Asiyah binti Muzahim merupakan salah satu diantara wanita-wanita pilihan yang pernah terukir dalam bingkai sejarah. Dia istri Fir’aun, seorang raja Mesir di zaman Nabi Musa. Saat bersama Fir’aun, Asiyah tidak dikaruniai seorang anak pun. Fir’aun sangat mencintainya karena kecantikan dan kematangan akhlaknya. Telah berapa banyak cobaan dan tantangan yang harus dihadapinya dengan penuh kesabaran. Bahkan, berbagai kesulitan mampu dirubah menjadi kemudahan, sehingga Asiyah dikenal sebagai rahmat, bagi masyarakat di zaman Fir’aun yang penuh dengan kelicikan dan lalim.

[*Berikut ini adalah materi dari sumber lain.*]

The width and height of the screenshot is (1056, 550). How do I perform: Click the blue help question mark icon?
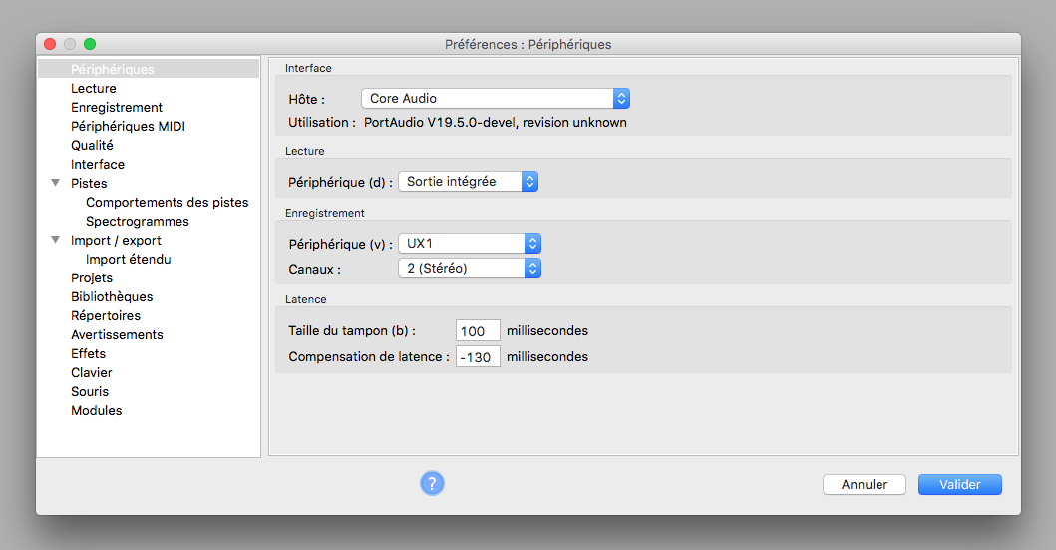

Pada masa yang seperti itulah muncul peristiwa yang akan menentukan sejarah hidup Nabi Musa selanjutnya. Disebutkan dalam sejarah kenabian, ketika Asiyah duduk-duduk di taman yang indah nan luas, dihiasi dengan aliran sungai mempesona. Dia melihat sebuah peti mengambang. Perlahan-lahan peti itu semakin mendekat sehingga Asiyah menyuruh para pembantunya untuk mengambil dan mengeluarkan isi peti tersebut. Ketika dibuka, ternyata di dalamnya terdapat seorang bayi mungil, elok dan rupawan. Maka, muncullah perasaan kasih sayang dalam diri Asiyah. Allah mengaruniakan cinta dan kasih sayang terhadap bayi tersebut melalui Asiyah. Tak pelak lagi, Asiyah memerintahkan agar bayi itu dibawa ke istana dengan bertekad memelihara dan mangasuhnya.

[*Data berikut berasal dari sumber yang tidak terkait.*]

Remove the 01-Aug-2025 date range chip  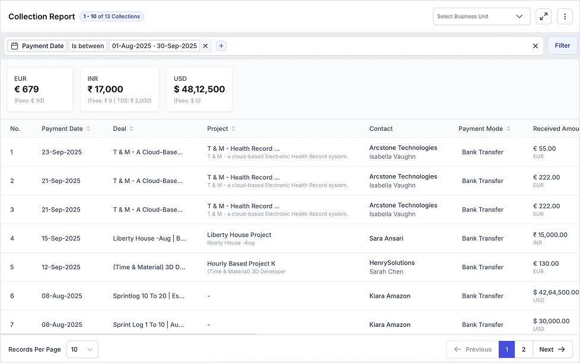pyautogui.click(x=205, y=45)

Ketika mendengar berita tersebut, Fir’aun hendak membunuhnya, karena dia melihat mimpi yang selama ini menghantuinya tentang seorang anak yang kelak menghancurkannya. Para dukun dan ahli nujum dihadirkan dari seluruh pelosok negara. Mimpinya pun diceritakan kepada mereka, sehingga ia diperingatkan agar hati-hati dengan kelahiran seorang bayi yang akan menjadi penyebab kehancuran kerajaannya. Akhirnya, semua bayi laki-laki Bani Israel yang lahir diperintahkan agar dibunuh, kecuali bayi yang diasuh Asiyah. Fir’aun pun luluh dengan bujukan Asiyah ketika ia berkata: “Kita tidak mempunyai keturunan anak laki-laki, maka jangan bunuh anak ini. Semoga ada manfaatnya untuk kita atau kita jadikan dia sebagai anak kandung kita”. Fir’aun menyetujui dan menyarankan agar anak itu dididik sedemikian rupa. Asiyah memberi nama Musa terhadap anak tersebut dan mendidiknya hingga dewasa dalam istana Fir’aun. Dan kisah tentang ini tidak asing lagi bagi kita.

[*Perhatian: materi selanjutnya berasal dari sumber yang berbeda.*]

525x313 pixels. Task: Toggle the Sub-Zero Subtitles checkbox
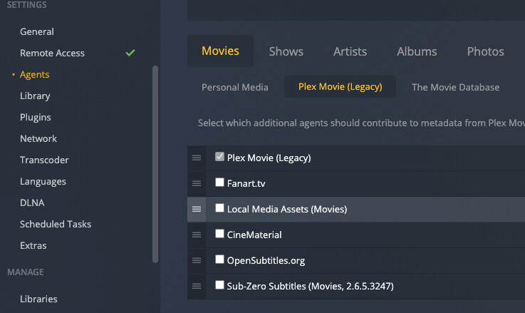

Kelak, Asiyah merupakan salah seorang yang mempercayai Musa. Ketika Fir’aun mengetahui hal tersebut, tiba-tiba rasa cintanya berubah menjadi kemarahan dan permusuhan. Asiyah tidak mengindahkannya karena dirinya tahu bahwa kebenaran bersamanya. Dan dia pun tahu bahwa Musa as adalah utusan Allah yang kebenarannya tidak dapat dihalangi oleh tantangan dan ancaman yang datangnnya dari siapa saja. Hingga meninggal dunia, hari-hari akhirnya Asiyah hanya dipenuhi dengan dzikir kepada Allah seraya mengucapkan:
{“Ya Tuhanku, bangunlah untukku sebuah rumah di sisi-Mu dalam surga dan selamatkanlah aku dari Fir`aun dan perbuatannya”}
Allah telah mengabulkan do’anya, bahkan dalam sebuah hadis Nabi saw disebutkan bahwa Asiyah termasuk diantara wanita-wanita yang mulia, diriwayatkan: [“Sebaik-baik wanita penghuni surga adalah Khadijah, Fatimah, Maryam puteri Imron dan Asiyah istri Fir’aun”].